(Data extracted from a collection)
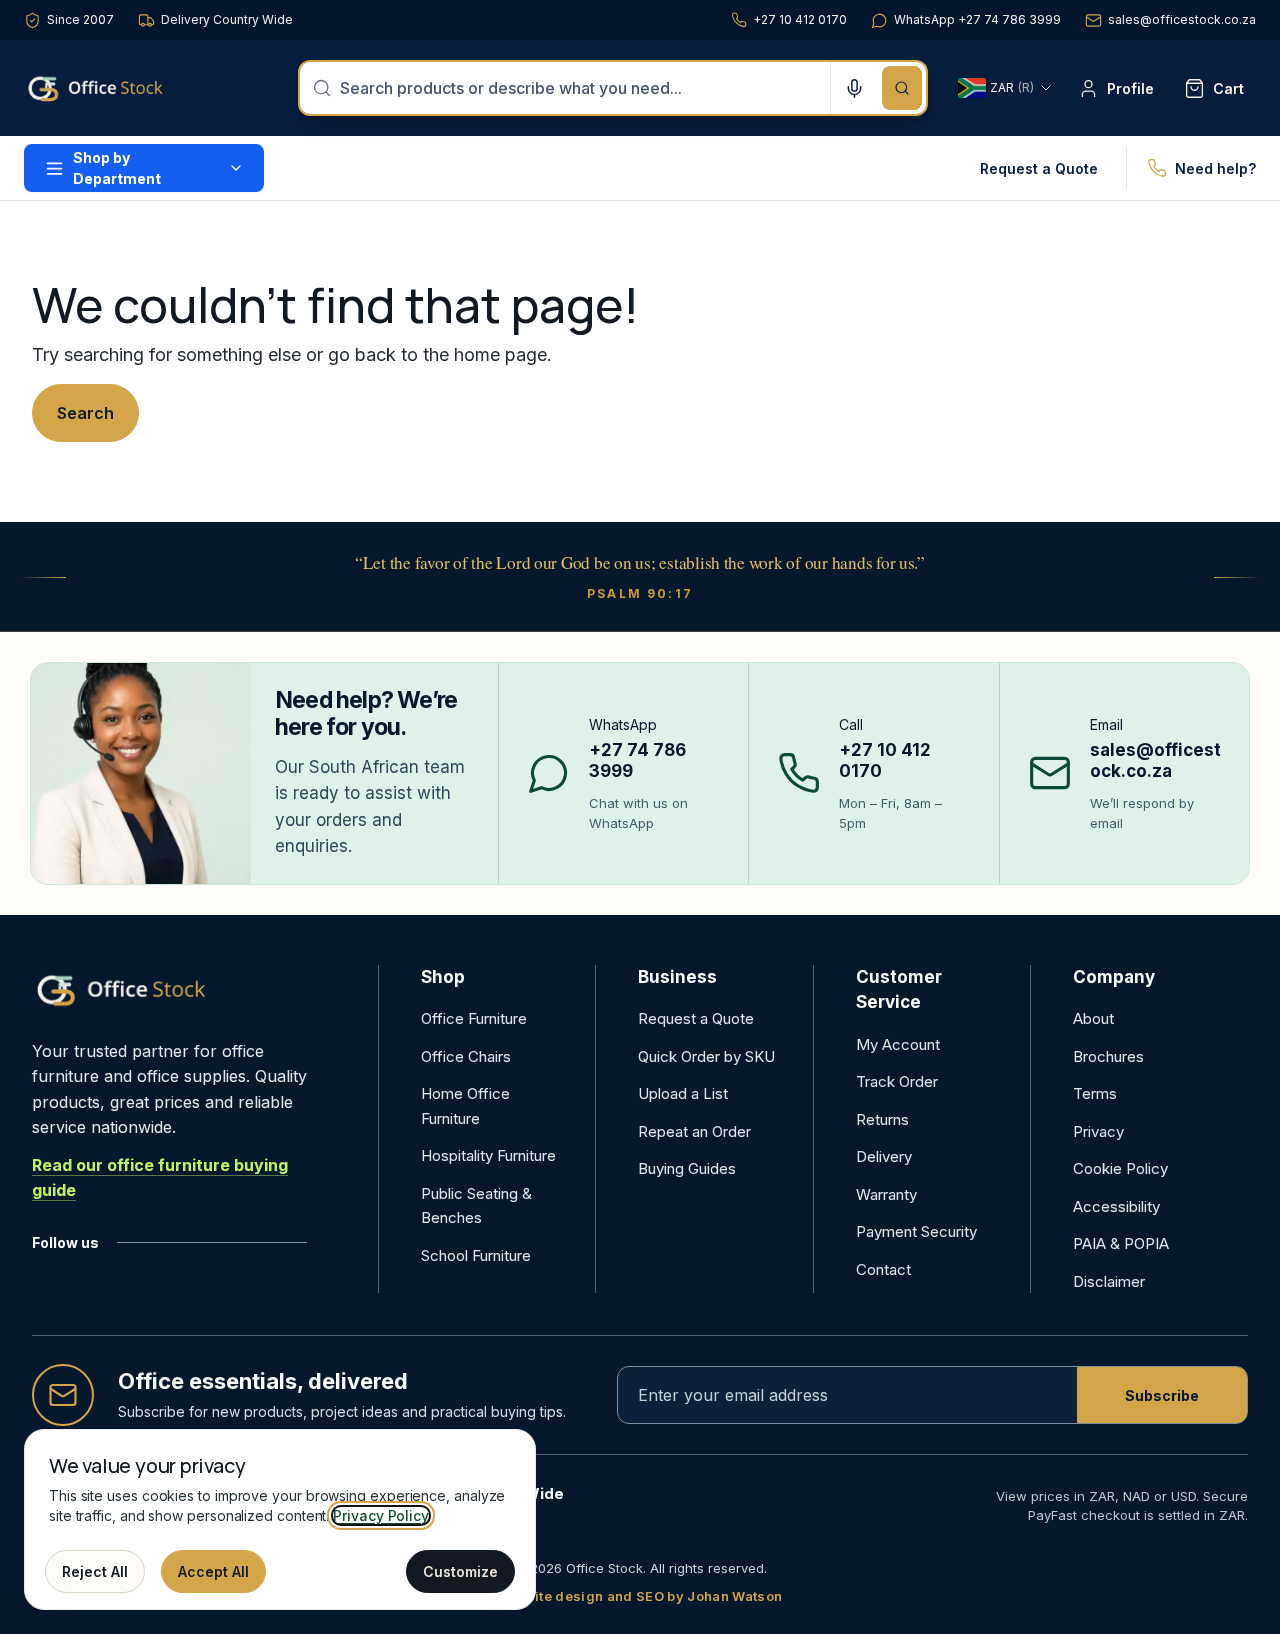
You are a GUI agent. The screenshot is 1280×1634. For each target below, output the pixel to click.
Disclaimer (1109, 1281)
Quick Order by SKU (706, 1056)
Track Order (897, 1081)
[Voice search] (854, 88)
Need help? (1215, 168)
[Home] (124, 88)
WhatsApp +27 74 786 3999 (977, 19)
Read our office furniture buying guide (160, 1178)
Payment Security (916, 1231)
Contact (883, 1269)
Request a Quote (1039, 168)
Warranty (886, 1194)
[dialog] (280, 1519)
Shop (443, 977)
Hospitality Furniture (488, 1155)
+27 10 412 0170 (800, 19)
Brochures (1108, 1056)
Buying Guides (687, 1168)
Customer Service (899, 990)
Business (677, 977)
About (1093, 1018)
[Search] (902, 88)
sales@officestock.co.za (1182, 19)
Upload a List (683, 1093)
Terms (1095, 1093)
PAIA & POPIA (1121, 1243)
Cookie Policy (1120, 1168)
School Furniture (476, 1255)
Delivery (884, 1156)
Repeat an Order (694, 1131)
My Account (898, 1044)
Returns (882, 1119)
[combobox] (579, 88)
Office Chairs (466, 1056)
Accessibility (1116, 1206)
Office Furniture (474, 1018)
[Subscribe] (1162, 1395)
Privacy (1098, 1131)
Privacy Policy (381, 1515)
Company (1114, 977)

▶ Exercise details
An exact reproduction of all the records is required, with no pictures included.

▶ Solution to this exercise
You are a GUI agent. The screenshot is 1280×1634. For each target below, output the pixel to click.
Disclaimer (1109, 1281)
Quick Order by SKU (706, 1056)
Track Order (897, 1081)
[Voice search] (854, 88)
Need help? (1215, 168)
[Home] (124, 88)
WhatsApp +27 74 786 3999 (977, 19)
Read our office furniture buying guide (160, 1178)
Payment Security (916, 1231)
Contact (883, 1269)
Request a Quote (1039, 168)
Warranty (886, 1194)
[dialog] (280, 1519)
Shop (443, 977)
Hospitality Furniture (488, 1155)
+27 10 412 0170 (800, 19)
Brochures (1108, 1056)
Buying Guides (687, 1168)
Customer Service (899, 990)
Business (677, 977)
About (1093, 1018)
[Search] (902, 88)
sales@officestock.co.za (1182, 19)
Upload a List (683, 1093)
Terms (1095, 1093)
PAIA & POPIA (1121, 1243)
Cookie Policy (1120, 1168)
School Furniture (476, 1255)
Delivery (884, 1156)
Repeat an Order (694, 1131)
My Account (898, 1044)
Returns (882, 1119)
[combobox] (579, 88)
Office Chairs (466, 1056)
Accessibility (1116, 1206)
Office Furniture (474, 1018)
[Subscribe] (1162, 1395)
Privacy (1098, 1131)
Privacy Policy (381, 1515)
Company (1114, 977)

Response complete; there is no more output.